Segunda coisa estranha

O facto de o Ministério Público chegar à conclusão de que não há provas para que o demitido e expulso presidente do Sporting, Bruno de Carvalho, possa ser considerado autor moral do assalto é, obviamente, uma posição legítima. Extrapolar essa posição legítima para um regresso imediato do ex-presidente aos comandos de Alvalade, é uma demagogia intensa.

Vamos por partes. Na altura em que foi demitido numa AG legalmente convocada e constituída para o efeito, nunca da acusação constou que Bruno de Carvalho fosse autor moral de Alcochete (no sentido jurídico da expressão). Claro que houve e há sócios que pensam ter sido ele moralmente responsável pelo ataque, ao fazer as publicações no Facebook que fez e ao reagir como reagiu. Mas isso é diferente de ser o instigador. Acresce que quando foi suspenso em nenhum item se aduziu que tal sanção estivesse relacionada com os acontecimentos de Alcochete. Na verdade, os dirigentes do Sporting que sobravam (a grande maioria dos órgãos sociais tinha-se demitido), foram acusados essencialmente de obstaculizar a AG de 23 de junho, legalmente convocada para a destituição do que restava do Conselho Diretivo; usurpação de funções; criação de órgãos não previstos estatutariamente e uso indevido dos meios do clube. Estas acusações, todas aceites em AG determinaram a suspensão. A expulsão levou em conta estas ações, bem como as tidas nas vésperas, durante a AG e posteriormente à AG. Não houve, nem teria de haver, uma vez que corria na Justiça um processo, qualquer ligação entre a decisão soberana do Sporting, tomada por 71% dos votos, e as decisões soberanas do tribunal. Esta é a verdade, escrita aqui por quem organizou parte destes processos. Confundir os dois processos, como numa recente entrevista Inácio fez, é não entender nada do que se passou.

_Requisito 1_.
Resuma o texto de origem em duas frases.
_Requisito 2_.
Reescreva o trecho do texto de origem de "Segunda coisa estranha" a "uma demagogia intensa.", substituindo "Ministério Público" por "MP".

_Dados extraídos_.
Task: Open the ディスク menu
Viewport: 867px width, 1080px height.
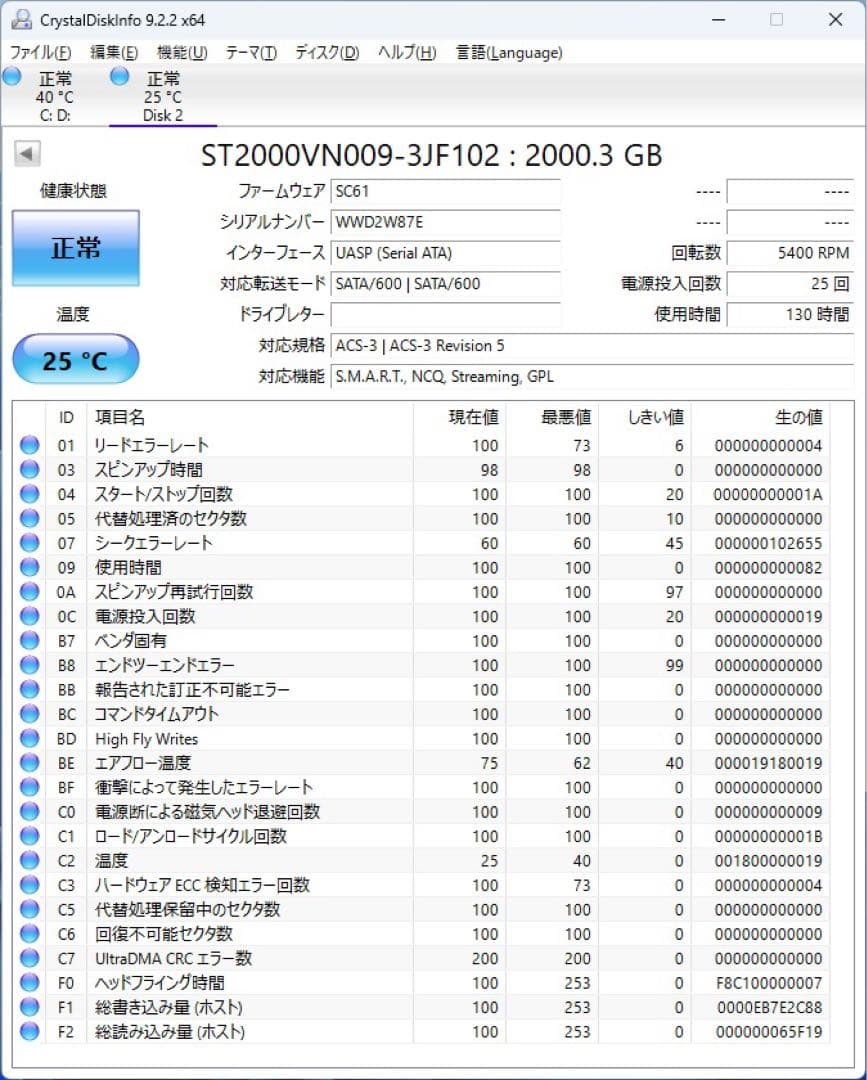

* * *

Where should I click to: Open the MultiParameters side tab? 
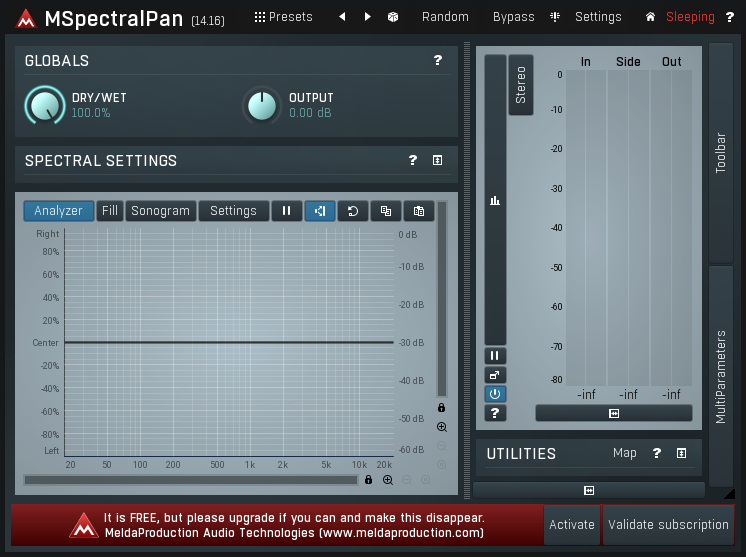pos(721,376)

* * *

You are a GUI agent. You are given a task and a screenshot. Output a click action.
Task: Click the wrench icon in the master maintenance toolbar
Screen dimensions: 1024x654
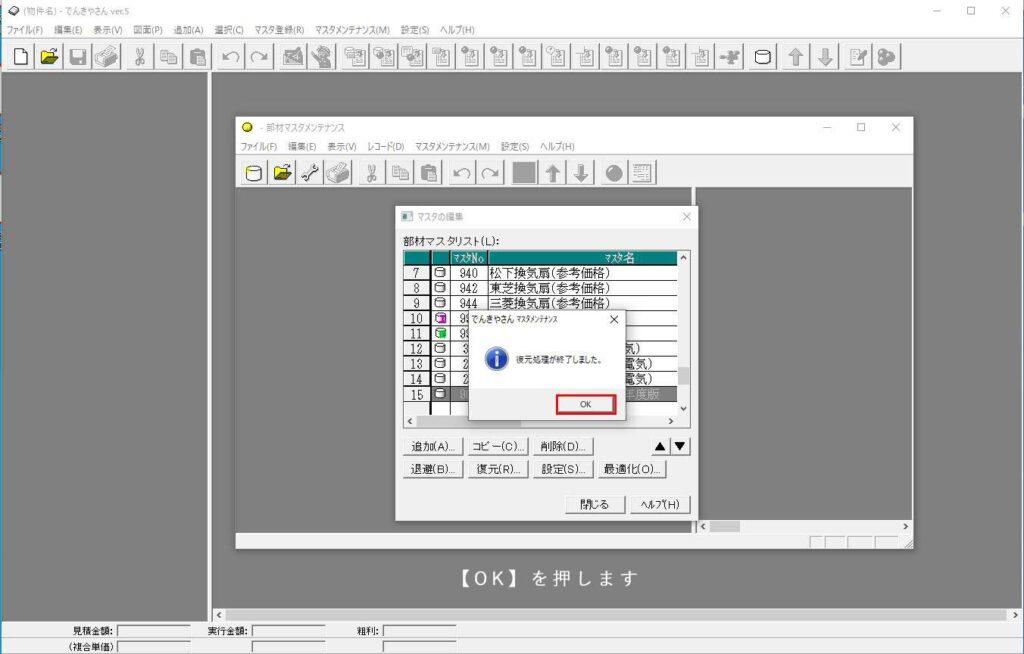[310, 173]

_Caixa de resposta 1_.
O Ministério Público concluiu não haver provas de que Bruno de Carvalho possa ser considerado autor moral do assalto, mas extrapolar daí um regresso imediato do ex-presidente aos comandos de Alvalade é, segundo o texto, uma demagogia intensa. A suspensão e a expulsão, aprovadas em AG, assentaram em acusações como obstaculizar a AG de 23 de junho, usurpação de funções, criação de órgãos não previstos estatutariamente e uso indevido dos meios do clube, sem qualquer ligação à decisão do tribunal.

_Caixa de resposta 2_.
Segunda coisa estranha

O facto de o MP chegar à conclusão de que não há provas para que o demitido e expulso presidente do Sporting, Bruno de Carvalho, possa ser considerado autor moral do assalto é, obviamente, uma posição legítima. Extrapolar essa posição legítima para um regresso imediato do ex-presidente aos comandos de Alvalade, é uma demagogia intensa.